Beyond pancreatic cancer, VCN-01 is also being developed for retinoblastoma, the most common eye cancer in children. For this indication, the drug has received both Orphan Drug and Rare Pediatric Disease designations from the FDA. The latter could yield a valuable Priority Review Voucher if the drug is approved, a tradable asset that can be sold to other companies for tens of millions of dollars, providing a potential source of non-dilutive funding.

The Price of Progress

While the clinical pathway for VCN-01 is becoming clearer, the financial path is fraught with uncertainty. Included in the company's annual report is an explanatory paragraph from its independent auditor regarding its ability to continue as a "going concern." This formal warning signifies substantial doubt about the company's capacity to meet its financial obligations over the next twelve months without securing significant additional capital.

Such warnings are not uncommon in the cash-intensive biotech sector, where companies burn through millions in research and development long before any revenue is generated. However, it remains a serious red flag for investors and a stark reminder of the financial pressures at play. As of February 26, 2026, Theriva reported having $15.2 million in cash and cash equivalents, which it projects will fund operations only into the first quarter of 2027. This runway is critically short for a company on the cusp of launching costly, large-scale Phase 3 trials.

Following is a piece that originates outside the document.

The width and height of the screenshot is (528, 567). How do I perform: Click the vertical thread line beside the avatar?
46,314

The company's 2025 financial statements reflect this high-stakes environment. Research and development expenses decreased 28% to $8.6 million, largely due to the completion of a Phase 2b trial for VCN-01. In contrast, general and administrative expenses more than doubled to $15.4 million. This surge was primarily driven by a one-time, non-cash charge of $9.0 million for contingent consideration, a payment triggered by VCN-01 achieving its primary endpoints in the VIRAGE Phase 2b trial—a cost incurred precisely because the drug showed success.

Strategic Maneuvers to Stay in the Fight

Facing these financial headwinds, Theriva's management is making calculated moves to extend its runway and sharpen its focus. A key development was the recent out-licensing of SYN-020, a non-oncology asset, to the privately-held Rasayana Therapeutics.

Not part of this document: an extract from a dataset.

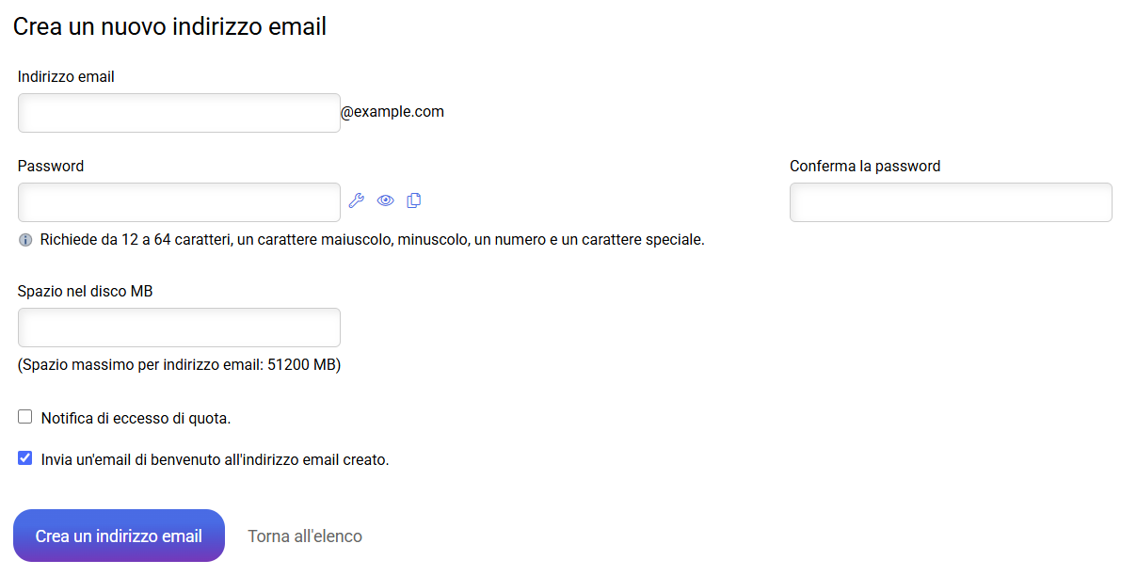
Task: Show password with the eye icon
Action: (x=385, y=200)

SYN-020 is a recombinant protein designed to address inflammatory gut conditions. By handing off its development to Rasayana, Theriva sheds future R&D costs associated with the program. In return, Theriva received a modest $300,000 upfront payment but is eligible for up to $38 million in future development, regulatory, and sales milestones, plus royalties. While these back-end payments are speculative and contingent on Rasayana's success, the deal immediately streamlines Theriva's operations and reinforces its commitment to the oncology pipeline.

“We are very pleased to have completed the licensing of our versatile Phase 2-ready asset SYN-020 to Rasayana Therapeutics, executing on our plan to derive value from our GI portfolio while we remain focused on the advancement of our oncology pipeline,” Shallcross stated.

This licensing deal, combined with several capital raises in 2025, represents a multi-pronged effort to keep the company funded. However, management acknowledges this is not enough. The company's own statements confirm it is actively pursuing partnerships to help fund the extensive costs of VCN-01 manufacturing scale-up and the upcoming pivotal trials. Securing a deep-pocketed partner will be crucial to navigating the financial valley that lies between its current position and potential commercialization.